Власов покачал головой.

– Ладно, барчук. Верю. Вот тебе, на игрушки. Утром нашел у ограды, когда последний обход делал.

В его морщинистой ладони матово блеснула жемчужина.

– Еще одна! – воскликнул я.

Лицо старика выразило недоумение.

– Сотский вчера точно такую же приносил! Тоже сказывал, что нашел возле леса!

Я взял у Власова жемчуг.

– Ты только дядьке своему ее не показывай. Мало ли что.

Тут со стороны дома послышался тетушкин голос, звавший меня завтракать. Я сунул жемчужину в карман и побежал домой, обещав вынести старику сахару.

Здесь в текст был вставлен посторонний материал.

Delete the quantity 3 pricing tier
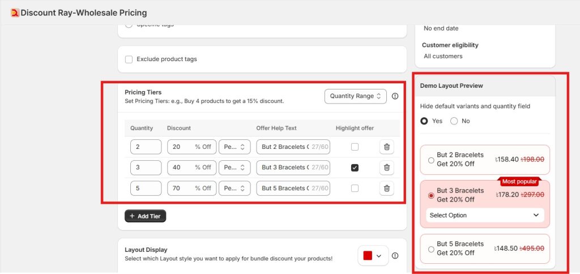Image resolution: width=580 pixels, height=274 pixels. coord(387,168)
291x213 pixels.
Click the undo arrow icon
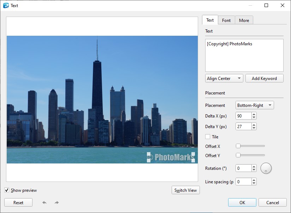pyautogui.click(x=44, y=202)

Власов только махнул рукой:

– Ступай-ступай! Зачем мне твой сахар. Сам кушай.

***

За столом тетушка прервала молчание первой.

– Не понимаю я твоего дядю.

– Ивана Прокопьевича? – я был рад поводу не доедать кашу, – Почему же?

– В последнее время его словно подменили, – выдохнула она.

Антонина Григорьевна сидела как истукан, выпрямив спину и уставившись в одну точку. Она даже не притронулась к своей тарелке, и ее порция овсянки почти остыла.

– Стал резким и вспыльчивым. Замкнутым стал, будто скрывает от меня что-то.

– Какие могут быть тайны!

Я сделал серьезное лицо, незаметно отодвигая от себя тарелку с противной овсянкой.

– Мне так кажется. Много лет назад, до переезда в имение, я знала его совершенно другим человеком. Скромным, отзывчивым. Он предугадывал каждое мое желание. И мы всегда понимали друг друга.

– Что же случилось? – я косился в окно, стараясь разглядеть, чем там занимается Власов.

Тетушка пожала плечами.

– Знаю! – воскликнул я, – Во всем виноваты зайцы!

– Зайцы? Фи! Эти маленькие, беззащитные животные…

Громкий треск ломающихся веток отвлек нас от разговора.

Мы бросились к окну. Весь сад был заполнен зайцами. Они прыгали от яблони к яблоне, поедая с деревьев горькую кору и нижние ветки, до которых могли дотянуться. Тетушкины клумбы, с повторно высаженными цветами. Кусты ежевики и смородины. Даже кусты одичавшего шиповника, что когда-то числились розами. В общем, все, что цвело и произрастало, было варварски уничтожаемо в эти минуты бессовестными тварями. Зайцев было так много, что они, буквально, прыгали друг дружке по головам, пытаясь поближе пробраться к лакомым кускам растительности. Те, кому не досталось еды, кажется грызли засохшие прутья ивовой изгороди.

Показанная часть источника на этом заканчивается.